It might be good case for LINQ power:
var input = "March 03 2014 abcd March 03 2014 def March 03 2014 abcd March 04 2014 xyz March 04 2014 xyz";
var format = "MMMM dd yyyy";
var results = input.Split(' ')
.Select((v, i) => new { v, i })
.GroupBy(x => x.i / 4, x => x.v, (k, g) => g.ToList())
.Select(g => new
{
Date = DateTime.ParseExact(String.Join(" ", g.Take(3)), format, CultureInfo.InvariantCulture),
Event = g[3]
})
.GroupBy(x => x)
.Where(g => g.Count() > 1)
.Select(g => new
{
Item = g.Key,
Count = g.Count()
});
foreach (var i in results)
Console.WriteLine("{0} {1} {2}", i.Item.Date.ToString(format), i.Item.Event, i.Count.ToString());
Prints exactly what you need.

Going by your original description of the problem and sample data, this code will probably work with some tweaks. You could probably do it using some of the LINQ libraries as well.
═══
Reproduce the part of the LINQ forum answer starting with "It might be" and going on through "results = input.Split(' ')". The records are not needed for any of this.
═══
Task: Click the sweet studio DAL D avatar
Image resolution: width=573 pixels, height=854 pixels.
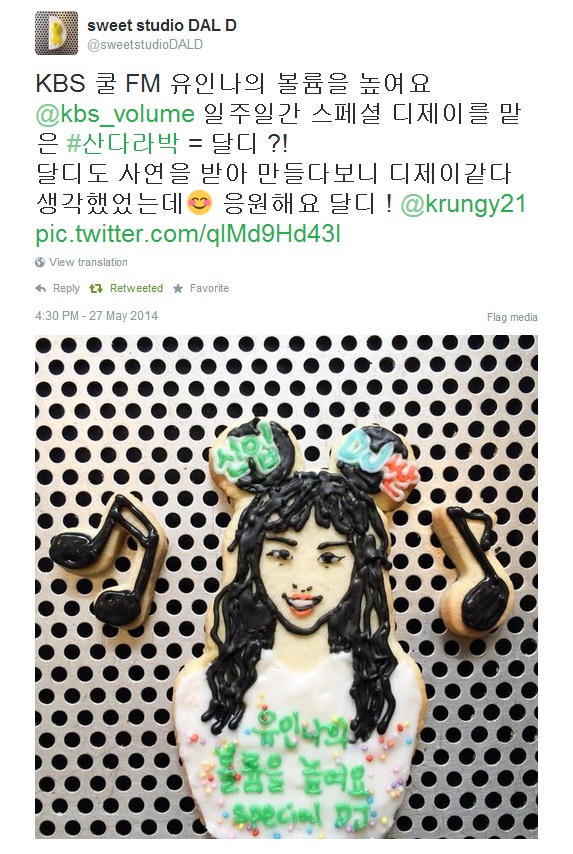Action: [x=57, y=33]
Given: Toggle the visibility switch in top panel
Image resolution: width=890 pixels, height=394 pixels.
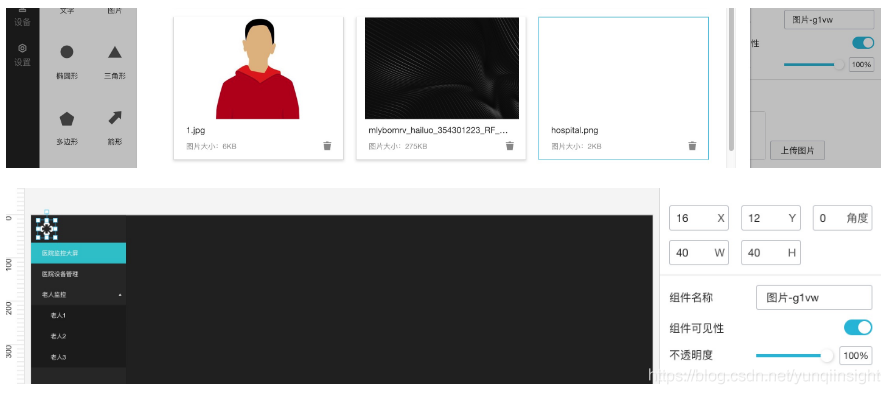Looking at the screenshot, I should [863, 43].
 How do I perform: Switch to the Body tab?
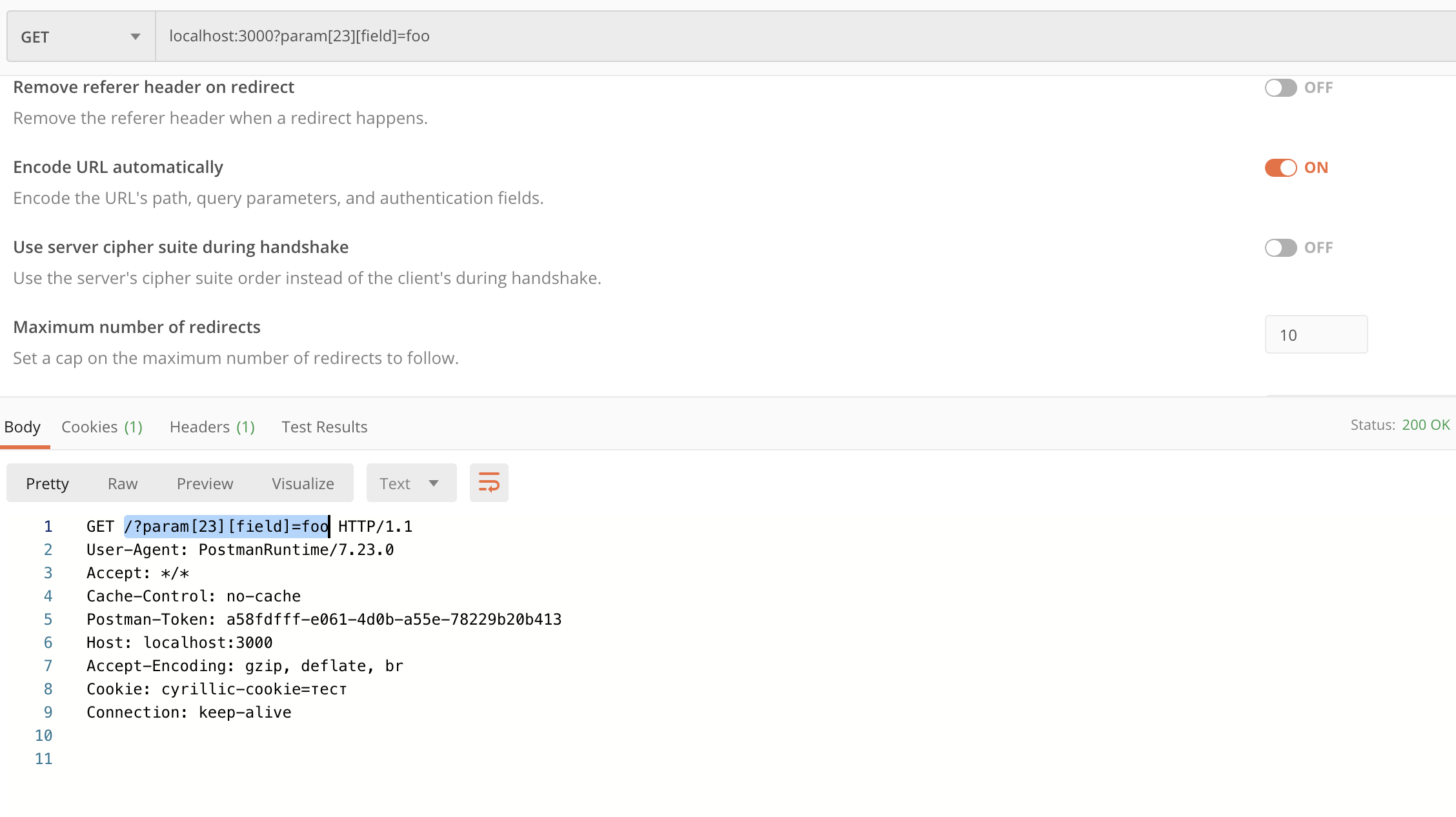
═══
**FULL OUTPUT:**
It might be good case for LINQ power:
var input = "March 03 2014 abcd March 03 2014 def March 03 2014 abcd March 04 2014 xyz March 04 2014 xyz";
var format = "MMMM dd yyyy";
var results = input.Split(' ')